The appeal to consumers, however, is perhaps the least defined. GrapeStars claims it’s a curated channel, a place to parse a super-saturated space with products that have been personally endorsed. “We target millennials, who represent 55 percent of the market,” Pelletier told Haute Living, whose founder Kamal Hotchandani is another GrapeStars investor. “Their consumption habits are greatly influenced by celebrities.” (Pelletier and GrapeStars declined numerous requests for comment.)

This may be true, but a platform populated by images of Brad Pitt, Drake, Diane Keaton, Bruno Mars, Jay-Z and Khloé Kardashian is a different space than one hawking sexagenarian tenor Andrea Bocelli’s pinot grigio, Chazz Palminteri’s Sicilian vodka or The Fat Jewish’s rosé.
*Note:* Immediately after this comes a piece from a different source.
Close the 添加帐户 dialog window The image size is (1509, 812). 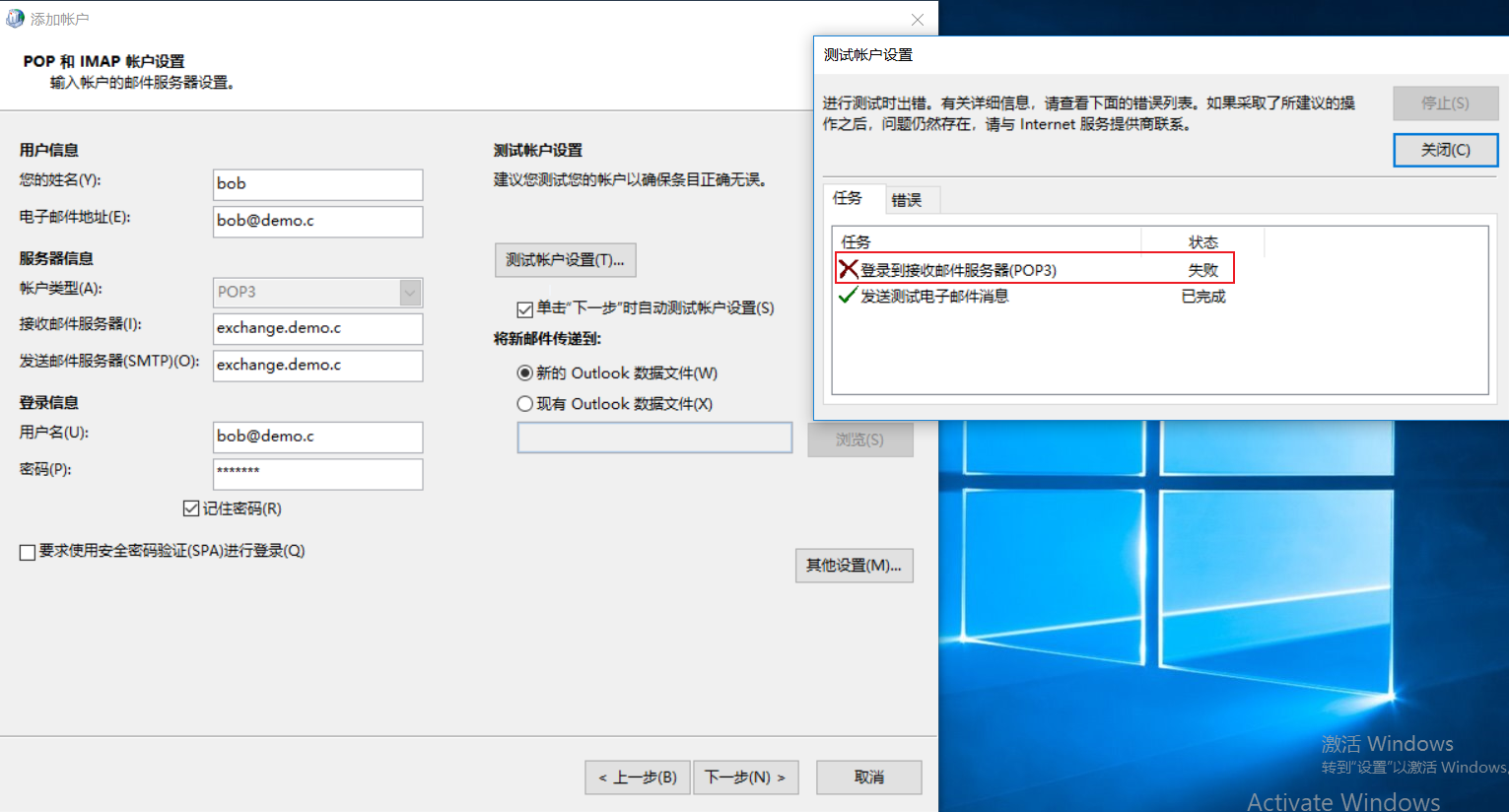pyautogui.click(x=917, y=20)
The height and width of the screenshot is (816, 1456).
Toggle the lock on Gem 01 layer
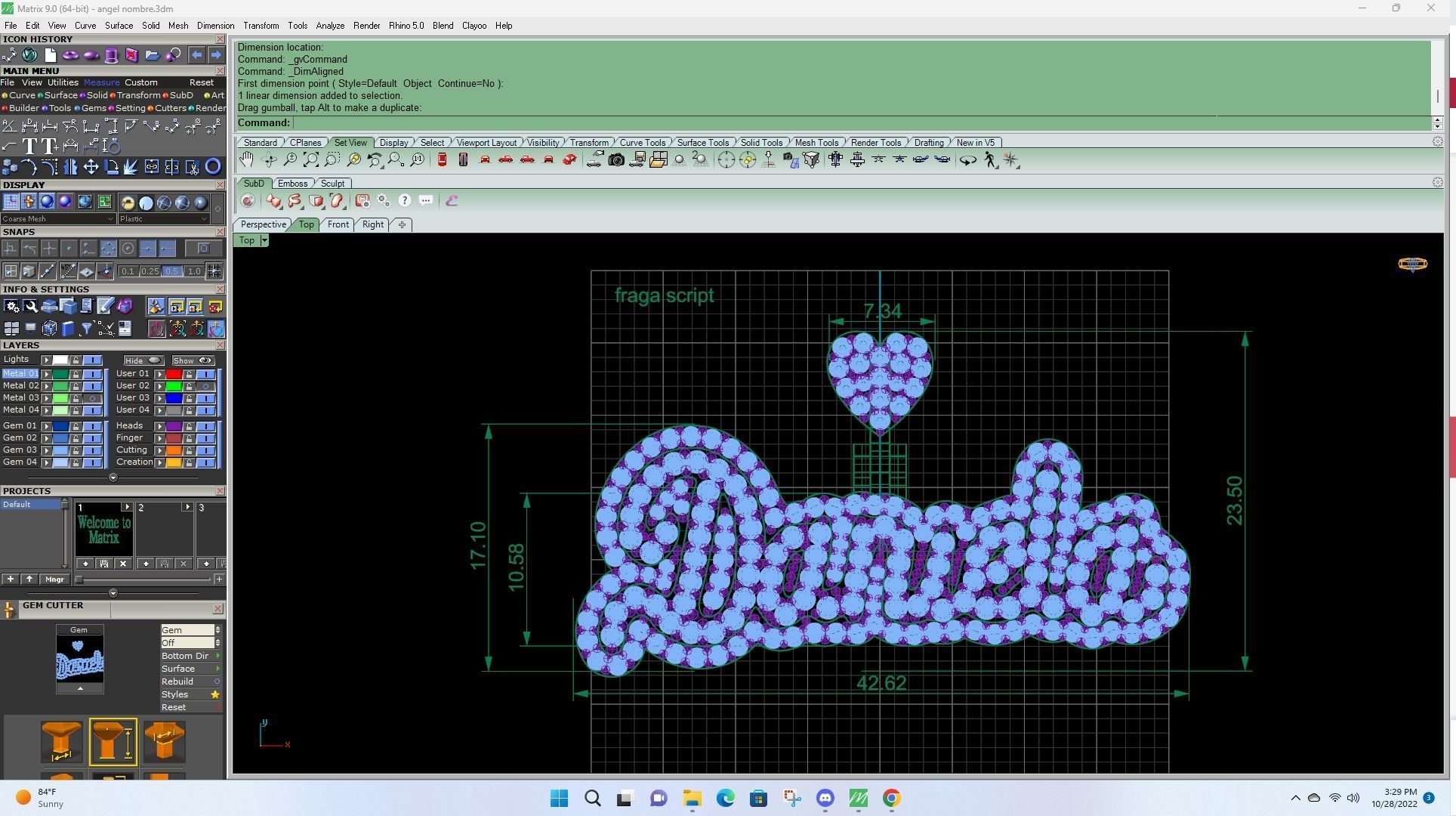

Even if the app zips along like TikTok, GrapeStars feels more like a repository for random celebrity trivia or a novel Cameo-Drizly hybrid than a hard seltzer–drinking millennial’s shopping platform.

Like mansion-quarantined celebrities doing Zoom singalongs to “Imagine,” GrapeStar’s push to amplify wealth-led brands while craft spirits sales are in an industry-crushing decline is curiously tone-deaf, rendering GrapeStars an instant relic of a dystopian era in which the rich grew richer, Gen Z stopped drinking and the world burned on.